MATERIAL SUPPLIED: Begin

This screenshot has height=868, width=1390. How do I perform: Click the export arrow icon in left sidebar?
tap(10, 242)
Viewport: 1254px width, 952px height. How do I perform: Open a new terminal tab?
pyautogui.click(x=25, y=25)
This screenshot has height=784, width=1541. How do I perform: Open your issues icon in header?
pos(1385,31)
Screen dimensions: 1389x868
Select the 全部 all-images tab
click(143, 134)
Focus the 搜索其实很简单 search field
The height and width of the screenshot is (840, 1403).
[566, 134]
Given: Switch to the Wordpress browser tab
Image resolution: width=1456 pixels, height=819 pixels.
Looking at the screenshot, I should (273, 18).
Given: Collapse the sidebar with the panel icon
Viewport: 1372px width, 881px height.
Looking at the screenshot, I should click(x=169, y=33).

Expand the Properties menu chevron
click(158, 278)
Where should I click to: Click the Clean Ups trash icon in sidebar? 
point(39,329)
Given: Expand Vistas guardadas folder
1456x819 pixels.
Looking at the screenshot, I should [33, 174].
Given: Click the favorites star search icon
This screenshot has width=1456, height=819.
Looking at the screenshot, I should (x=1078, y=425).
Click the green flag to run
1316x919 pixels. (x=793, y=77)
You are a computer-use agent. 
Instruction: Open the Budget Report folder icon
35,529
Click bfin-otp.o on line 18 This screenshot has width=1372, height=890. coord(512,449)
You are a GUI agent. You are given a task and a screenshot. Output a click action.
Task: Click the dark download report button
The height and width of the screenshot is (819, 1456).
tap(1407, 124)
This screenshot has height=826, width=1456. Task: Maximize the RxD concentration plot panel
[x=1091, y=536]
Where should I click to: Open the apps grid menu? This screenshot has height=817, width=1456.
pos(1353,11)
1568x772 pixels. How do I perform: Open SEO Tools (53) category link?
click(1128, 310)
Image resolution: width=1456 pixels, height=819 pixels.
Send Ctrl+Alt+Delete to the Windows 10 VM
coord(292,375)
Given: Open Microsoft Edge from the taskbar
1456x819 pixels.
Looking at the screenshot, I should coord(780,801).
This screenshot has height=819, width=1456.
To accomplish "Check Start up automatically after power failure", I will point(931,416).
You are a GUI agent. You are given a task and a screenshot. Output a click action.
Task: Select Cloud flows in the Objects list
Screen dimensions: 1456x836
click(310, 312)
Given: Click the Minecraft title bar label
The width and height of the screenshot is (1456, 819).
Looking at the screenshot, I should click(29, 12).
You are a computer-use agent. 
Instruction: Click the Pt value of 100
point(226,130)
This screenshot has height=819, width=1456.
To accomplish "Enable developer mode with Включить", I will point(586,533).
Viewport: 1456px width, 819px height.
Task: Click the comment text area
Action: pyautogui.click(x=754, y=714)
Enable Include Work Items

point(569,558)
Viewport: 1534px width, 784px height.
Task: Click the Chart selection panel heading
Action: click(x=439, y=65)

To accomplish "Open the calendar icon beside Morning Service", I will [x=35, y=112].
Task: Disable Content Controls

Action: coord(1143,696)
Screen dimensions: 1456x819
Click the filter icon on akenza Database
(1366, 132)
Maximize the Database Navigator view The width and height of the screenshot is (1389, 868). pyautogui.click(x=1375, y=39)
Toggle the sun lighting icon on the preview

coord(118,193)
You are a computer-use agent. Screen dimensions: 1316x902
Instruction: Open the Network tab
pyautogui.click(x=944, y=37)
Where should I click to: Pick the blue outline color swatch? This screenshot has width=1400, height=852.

MATERIAL SUPPLIED: End

**REQUIREMENT:**
Wherever the word "search" turns up in the records above, copy the line that holds it.

**SOLUTION TO THIS PROBLEM:**
Focus the 搜索其实很简单 search field
Given: Click the favorites star search icon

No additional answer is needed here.